On a Friday night in February 1983 a man with a knife walks into a Texas convenience store. The documentary At the Death House Door replays the conversation in which Wanda Lopez, a lone clerk, calls the police screaming for help while being attacked.

Wanda Lopez died shortly after the attack. Police arrested and charged an ex-convict, named Carlos De Luna, with the murder.

Reverend Caroll Pickett was chaplain on Texas death row for 13 years. He is the one who escorted De Luna to the death chamber in December 1989. Pickett says police were drawn to the ex-convict, ignoring evidence that another man might have committed the crime.

Pickett watched 94 others executed. He says even though he believes many of them were guilty, noone should be put to death.

He tells his story in the documentary, to directors Peter Gilbert and Steve James.
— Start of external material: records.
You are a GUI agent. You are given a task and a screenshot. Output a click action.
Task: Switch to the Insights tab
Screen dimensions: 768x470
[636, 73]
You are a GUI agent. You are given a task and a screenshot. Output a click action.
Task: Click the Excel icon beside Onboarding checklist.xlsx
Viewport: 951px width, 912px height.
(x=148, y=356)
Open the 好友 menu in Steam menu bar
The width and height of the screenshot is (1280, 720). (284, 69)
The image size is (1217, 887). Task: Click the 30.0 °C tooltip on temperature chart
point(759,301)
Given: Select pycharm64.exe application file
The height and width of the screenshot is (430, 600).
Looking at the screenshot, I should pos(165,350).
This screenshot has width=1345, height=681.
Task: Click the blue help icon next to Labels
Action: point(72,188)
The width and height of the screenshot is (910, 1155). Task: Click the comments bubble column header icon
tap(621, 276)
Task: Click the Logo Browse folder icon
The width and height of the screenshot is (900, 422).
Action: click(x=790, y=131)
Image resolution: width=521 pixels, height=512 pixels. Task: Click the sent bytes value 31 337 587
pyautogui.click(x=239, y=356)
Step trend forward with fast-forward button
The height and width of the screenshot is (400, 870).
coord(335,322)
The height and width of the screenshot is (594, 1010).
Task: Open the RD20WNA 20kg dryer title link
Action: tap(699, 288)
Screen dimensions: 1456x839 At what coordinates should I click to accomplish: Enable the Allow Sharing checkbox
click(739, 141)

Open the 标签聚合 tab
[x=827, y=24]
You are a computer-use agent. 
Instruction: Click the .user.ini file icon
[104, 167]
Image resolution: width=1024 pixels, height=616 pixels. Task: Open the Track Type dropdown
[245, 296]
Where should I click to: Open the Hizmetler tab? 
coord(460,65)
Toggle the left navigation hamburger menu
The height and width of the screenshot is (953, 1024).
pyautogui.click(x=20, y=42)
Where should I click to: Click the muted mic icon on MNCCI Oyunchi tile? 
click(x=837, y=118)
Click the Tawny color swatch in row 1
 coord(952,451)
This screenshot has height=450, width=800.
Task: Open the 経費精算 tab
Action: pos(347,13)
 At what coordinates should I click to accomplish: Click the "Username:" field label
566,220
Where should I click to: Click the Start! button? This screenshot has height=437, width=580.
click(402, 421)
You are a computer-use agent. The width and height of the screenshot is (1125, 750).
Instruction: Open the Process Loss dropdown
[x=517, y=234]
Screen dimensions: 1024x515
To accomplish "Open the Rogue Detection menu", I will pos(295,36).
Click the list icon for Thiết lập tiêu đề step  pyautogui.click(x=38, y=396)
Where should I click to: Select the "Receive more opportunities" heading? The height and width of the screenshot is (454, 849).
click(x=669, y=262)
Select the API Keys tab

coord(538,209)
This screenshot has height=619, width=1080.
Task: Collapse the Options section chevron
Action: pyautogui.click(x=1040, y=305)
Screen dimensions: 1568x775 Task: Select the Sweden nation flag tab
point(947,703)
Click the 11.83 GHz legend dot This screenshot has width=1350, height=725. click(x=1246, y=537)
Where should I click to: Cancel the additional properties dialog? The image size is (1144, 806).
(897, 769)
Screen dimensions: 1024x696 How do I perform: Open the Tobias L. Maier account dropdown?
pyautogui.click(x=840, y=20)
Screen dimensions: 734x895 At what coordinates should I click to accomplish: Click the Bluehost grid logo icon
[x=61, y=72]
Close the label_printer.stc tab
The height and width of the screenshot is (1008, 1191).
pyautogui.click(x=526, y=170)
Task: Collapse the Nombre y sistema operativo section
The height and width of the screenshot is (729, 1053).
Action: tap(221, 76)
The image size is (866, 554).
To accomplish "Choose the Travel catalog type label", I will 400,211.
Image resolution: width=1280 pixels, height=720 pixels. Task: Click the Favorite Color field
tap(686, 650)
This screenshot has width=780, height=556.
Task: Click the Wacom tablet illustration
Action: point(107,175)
"It is hard to tell anybody, even the meanest person 'It is time to go,'" says the retired minister." We're 10 steps away from the gurney. Many of the inmates who were strapped down with the arms spread out, said I feel like I'm on a cross."

Nine years later in another convenience store in rural Virginia, the owners faced two armed men who walked in and opened fire.

Patricia Vaughan was shot four times, drowning in her own blood.

Her husband, Lawrence Vaughan was shot twice and survived. He still carries in his body the bullets that came from Kevin Green's gun, and Vaughan says his life has never been the same.

"Look what he took away from me. He took my friend, my business, my store, my wife. And we got to pay taxes as long as we live to take care of him," says Lawrence Vaughan.

Green was executed by lethal injection at the Greensville Correctional Center days ago on May 27th.

Lawrence says his wife's killer deserved to die. His daughter, Marcia Brown Vaughan agrees.

"Even for the people who aren't for the death penalty, I hope they sit back and take a moment to realize how that victim feels when they are in that position. I mean the last thing these people see is a gun pointed at them," she says. "I hope this will be a closure for us to start over a new chapter to know that my mother's killer is no longer a threat in our minds."

Anti-death penalty activist Caroll Pickett insists that capital punishment is not the answer. "We had a fellow in prison. He was executed and within two years his sister killed four people and his son killed three people. It doesn't work!" says the reverend.

But David Albo, chairman of the Justice Committee in the Virginia House of Delegates, says the death penalty is about fairness.

"If we're going to carry out the ultimate punishment we're going to make sure that person got a fair trial," says the delegate.

Reverend Pickett of Texas tells a different story.

"I began to see the type of person who's been executed. Primarily black or brown, many of them mentally ill, and then the biggest thing I began to see was that a lot of these people were innocent. Death penalty is an irreversable mistake," he concludes.

Even so, Lawrence Vaughan and Marcia Brown-Vaughan say this argument is not convincing enough to end capital punishment for killers such as Kevin Green.